Via Marc Ambinder, Carnegie Mellon's student newspaper, The Tartan, exposes the sausage-making that goes into an Obama campaign event:
While the crowd was indeed diverse, some students at the event questioned the practices of Mrs. Obama’s event coordinators, who handpicked the crowd sitting behind Mrs. Obama. The Tartan’s correspondents observed one event coordinator say to another, “Get me more white people, we need more white people.” To an Asian girl sitting in the back row, one coordinator said, “We’re moving you, sorry. It’s going to look so pretty, though.”
“I didn’t know they would say, ‘We need a white person here,’?” said attendee and senior psychology major Shayna Watson, who sat in the crowd behind Mrs. Obama. “I understood they would want a show of diversity, but to pick up people and to reseat them, I didn’t know it would be so outright.”

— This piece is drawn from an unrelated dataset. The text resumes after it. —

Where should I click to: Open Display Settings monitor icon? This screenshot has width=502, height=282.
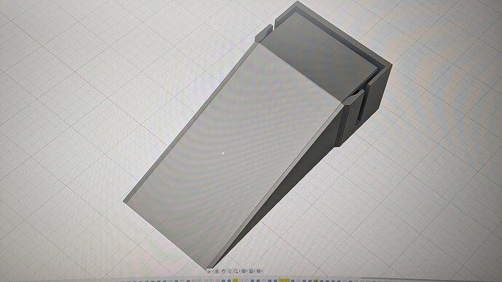click(244, 271)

Ambinder deems this "[a] rare, unforced error committed by the Obama campaign's site advance teams"; but I don't really see how. Clearly, the Benneton-ish displays of diversity on the risers behind Obama (and Hillary, too) don't just happen by accident; the campaign advance teams are exquisitely sensitive to the racial make-up of the people standing behind the candidates, so, inevitably, they shuffle people around to make a prettier picture. I guess the error is the actual use of the words "white person" when doing the shuffling. Maybe they need to develop some code words: "We need a scoop of vanilla in the second row!"